第8話 図書館のフルコース【ほのぼの】

 人類の歴史は食の歴史。


 兵馬を揃えて戦火をまき散らし大陸に覇を唱えた征服者も。

 森を開き海を渡り人類の版図を広げた偉大なる開拓者も。

 伝説を紐解いて秘蹟を暴き、真実を求めた探求者も。


 権力・名声・富と共に、彼らが求めたのはいつだって美食だ。


 より珍奇なる風味を。

 食べるのも躊躇するような華やかさを。

 毎日訪れる空腹という苦痛の渦の中で、己とその胃袋が心の底から満たされたと感じられる、そんな至福の瞬間を求めて。


 彼らは情熱を美食へと傾けた。

 これは人が味覚というものを持った時から背負った業。


 故に、美食について記した書物は、古今東西を問わずどこの国にも存在する。

 そしてそんな書物の中には、限られた人間しかそれを閲覧できぬように、細工が施されていることが多い。


 つまるところ。

 それは魔導書だ。


「うちのお姫様の成長期ってのは、いつになったら終わるのかね」


「まだ十代じゃないの。当分先よ」


「それまで俺達は、あのお姫様の気まぐれグルメにつき合わされるのか。勘弁してくれよ。あっちは胃が満たされるかもしれないが、こっちは胃に穴が空いちまいそうだ」


「コック雇ったほうが絶対安上がりよね」


「南国からわざわざヤシの実を取り寄せたはいいが調理方法が分からんて……。そんな美味しいもんなのか、その椰子の実って」


「産まれてこの方、故郷の森と図書館でしか過ごしたことのない私に、それを聞くかしらね?」


「いやまぁ、話の流れだろ」


「見たことも、食べたこともないものを、軽々しく美味しいなんていえないわ」


 リーリヤは溜息と共に首を振った。

 誰に向けた訳でもない、やれやれという仕草だった。


 違いない。


 たわいも無い話をしながら、俺たちがやってきたのは第八十八書架。

 七面鳥の焼ける匂いとさわやかなクレソンの香りが扉越しに漂ってくる、なんとも洒落た書架室である。

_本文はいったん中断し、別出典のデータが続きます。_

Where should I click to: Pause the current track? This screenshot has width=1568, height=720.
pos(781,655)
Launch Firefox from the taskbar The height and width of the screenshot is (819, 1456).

 どんな書架室かとおっかなびっくり扉を開ければ、そこには図書館にはどうにも似つかわしくない場所。

 暖かい蝋燭の光が満ちている。

 板張りの廊下。

 大小さまざまな丸いテーブル。

 背もたれに赤い布が張られた椅子がテーブルの前に並んでいる。


 白いテーブルの上には、花の添えられていない花瓶が一つ。


 図書館にしてはいささかこれも洒落た内装である。


「いらっしゃいませ。ようこそ山羊の寝床亭へ」


 すごいもんだと見とれていた俺。

 そんな俺を我に返したのは、いつのまにか歩み寄ってきていた、黒いタキシードを身にまとったウェイター風の男。


 白い髪を後頭部に向かって撫で付けている。


 老紳士。

 そんな感じのそのウェイターは、こちらを見るなり、こなれた感じの笑顔を向けた。


 こんな図書館の奥にある料理店である。

 客はそう多くないだろうに。


「本格的だな」


「あらマクシム、なにその言い草。まるで、そういう店に言ったことあるみたいね」


「まぁそりゃな。冒険してりゃ、依頼主との接待で一度や二度くらいはあるさ」


「そんな見栄なんてはらなくてもいいじゃないの。マクシム。私と貴方の仲じゃないはずかしがることなんてないわ」


「自分が来たこと無いからってそういうこと言うかね」


「あら、マクシム、駄目じゃない、タイが緩んでいてよ」


 ぐぇ。


 直ぐに俺の首輪が絞まった。


 確かにこういう紳士淑女の集う店というのはドレスコードが重要だ。

 緩んだネクタイは直さなければ。


 だが、絞めたのはネクタイではなく――首輪。

 首輪を料理店で絞めなおすバカがどこの世界にいるかね。というか、首輪なんてつけて料理店になぞ入らんだろう。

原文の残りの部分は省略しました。